Forgotten Realms: Heroes of Faerûn
- Heroes of the Forgotten Realms: Karlach, Minsc, and Jarlaxle
- Rules required: Dungeons & Dragons, 5th edition
- First published: November 11, 2025
- ISBN: 9780786969937

Linked modules
- Forgotten Realms: Adventures in Faerûn

= Forgotten Realms: Heroes of Faerûn =

Dungeons & Dragons fantasy role-playing game source book

Forgotten Realms: Heroes of Faerûn is a sourcebook for the 5th edition of the Dungeons & Dragons fantasy role-playing game. The book includes options for players in the Forgotten Realms setting and information on regions, gods, magic and factions.

== Reception ==
A review for Screen Rant praised the usefulness for players, compared to other sourcebooks that are directed to the Dungeon Master, and singled out feats used for character building and circle magic, a cooperative magic option. However, it criticized the setting backstory as less useful than the information included in Forgotten Realms: Adventures in Faerûn.

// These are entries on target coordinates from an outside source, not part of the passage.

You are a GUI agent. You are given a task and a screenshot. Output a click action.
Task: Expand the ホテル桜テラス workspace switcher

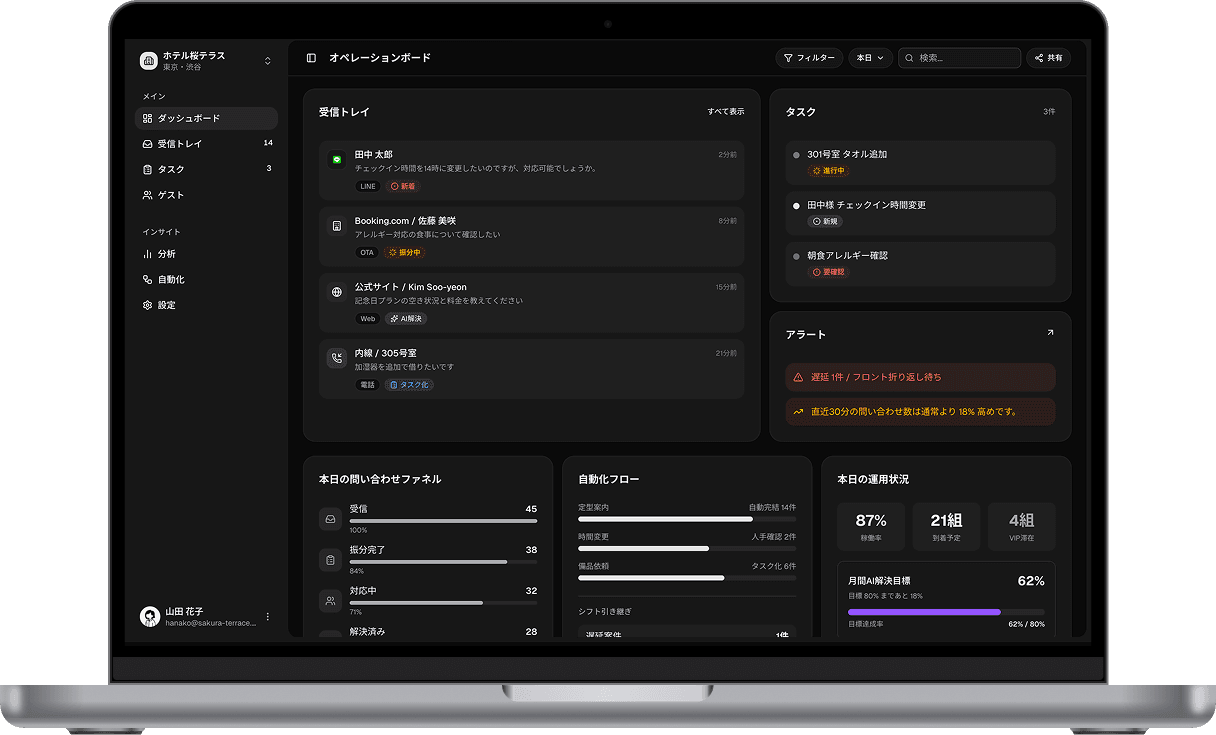pos(268,60)
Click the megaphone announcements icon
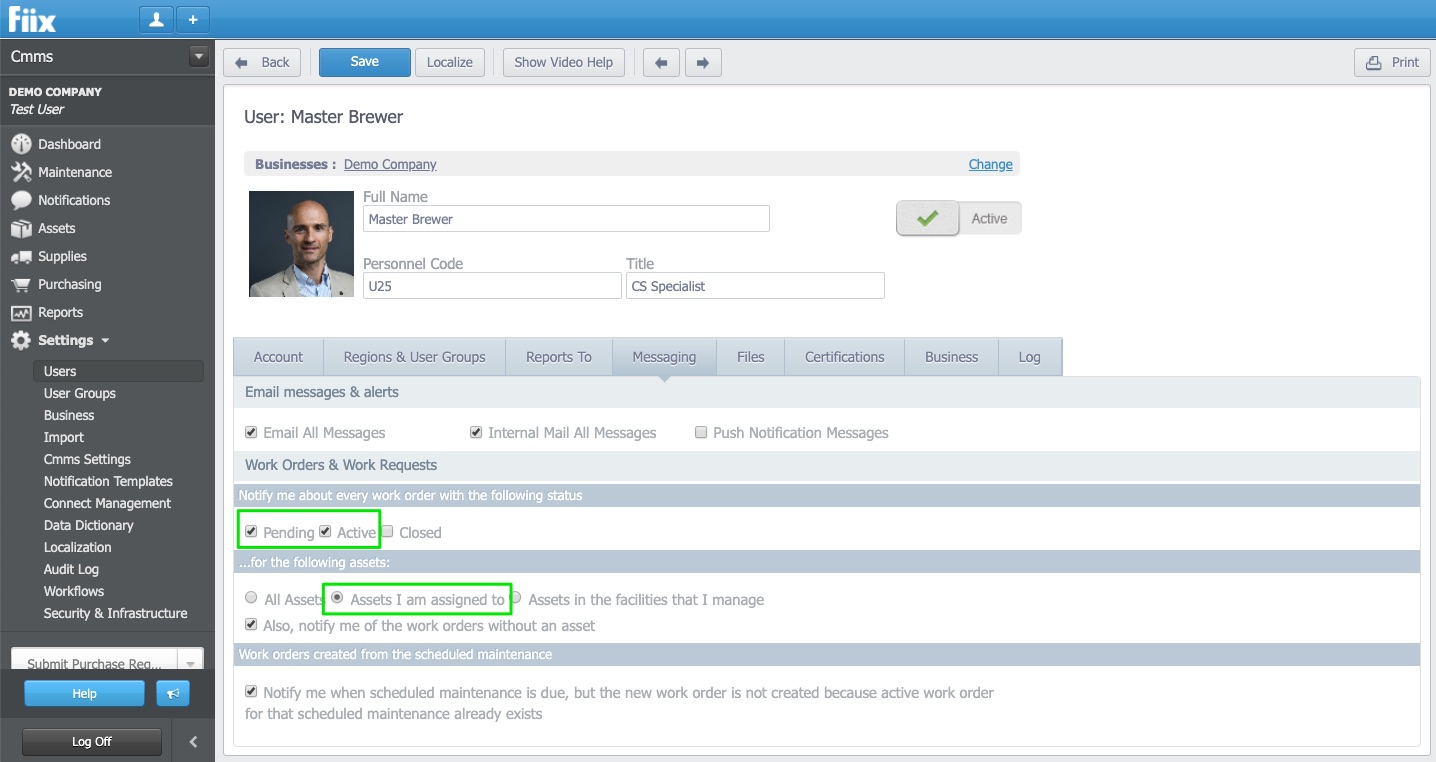1436x762 pixels. [173, 693]
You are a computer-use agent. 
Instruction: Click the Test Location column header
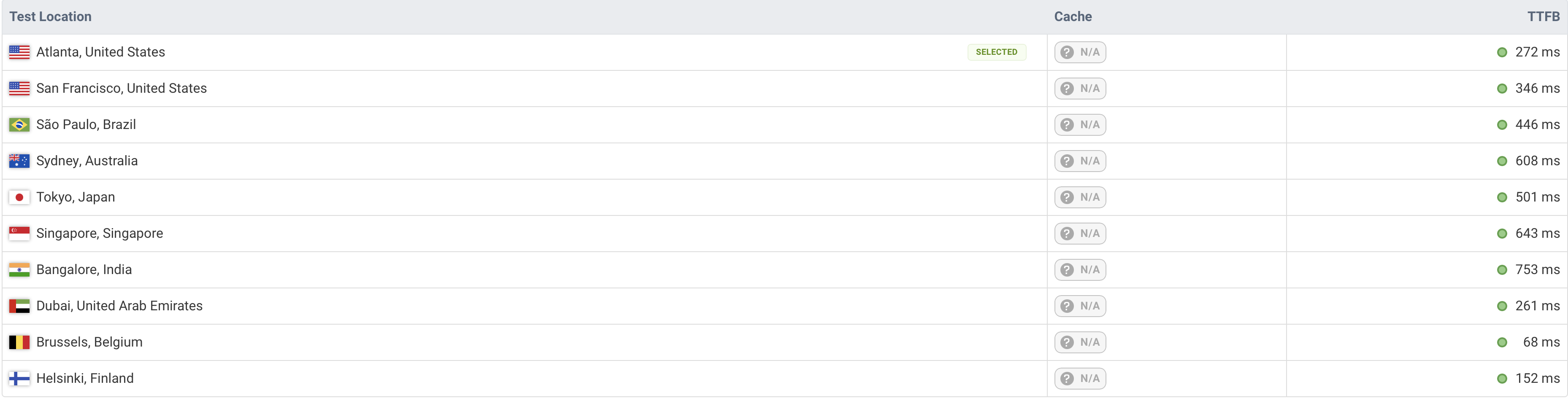51,16
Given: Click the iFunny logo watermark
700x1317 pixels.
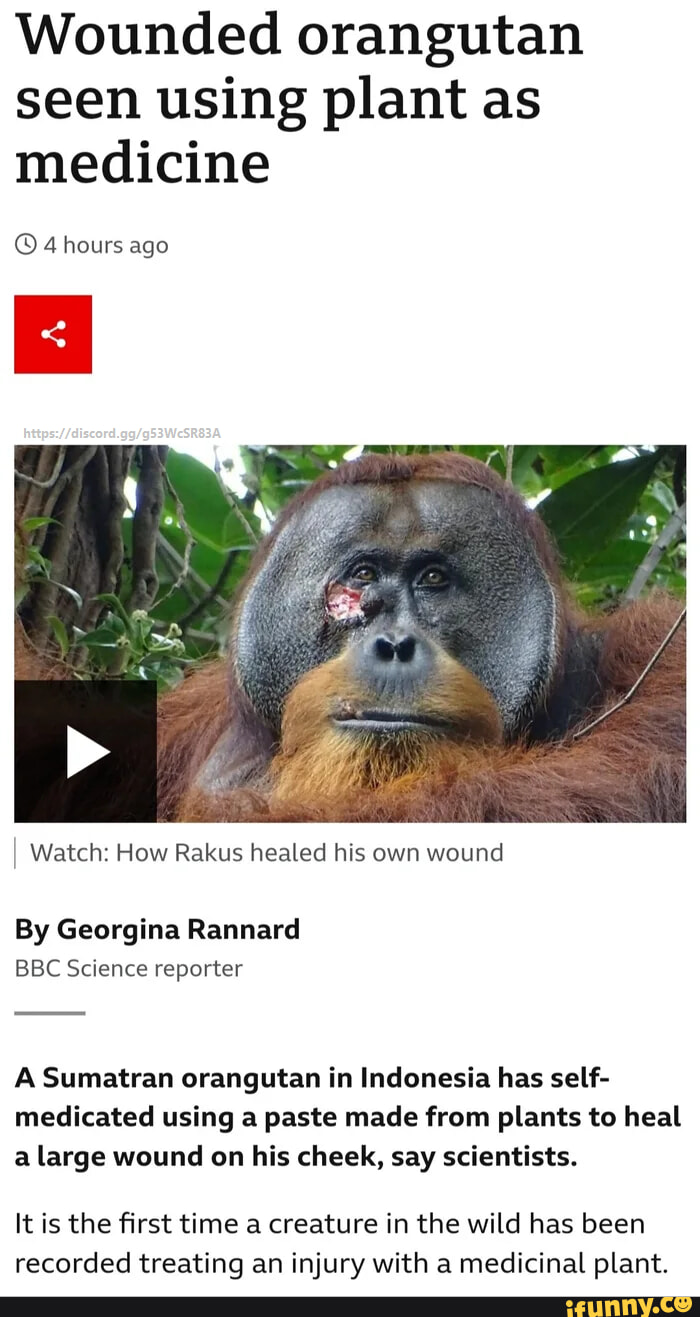Looking at the screenshot, I should pos(629,1305).
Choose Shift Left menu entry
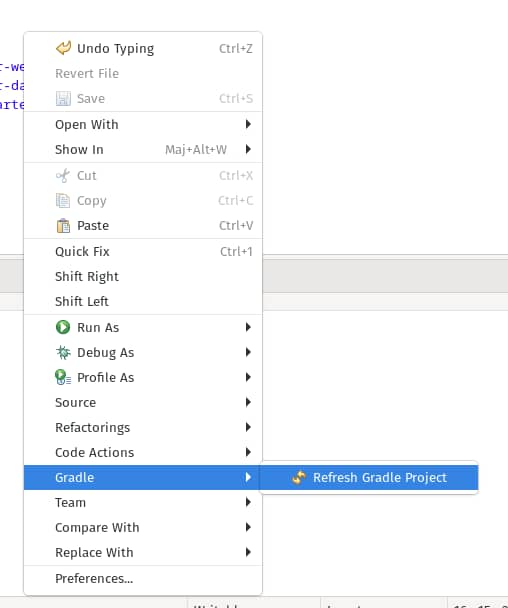 tap(143, 301)
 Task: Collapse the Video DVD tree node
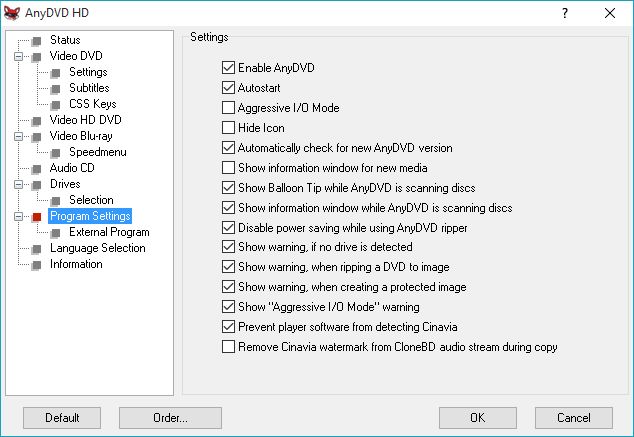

A review for Wargamer praised the usefulness for storytelling and backstory detail; it names fans of the video game Baldur's Gate 3 as a target audience. It describes some new subclasses as excellent and circle magic as innovative but potentially bad for balance. The review criticized some character options as too niche and notes that many are not suited for low level playing.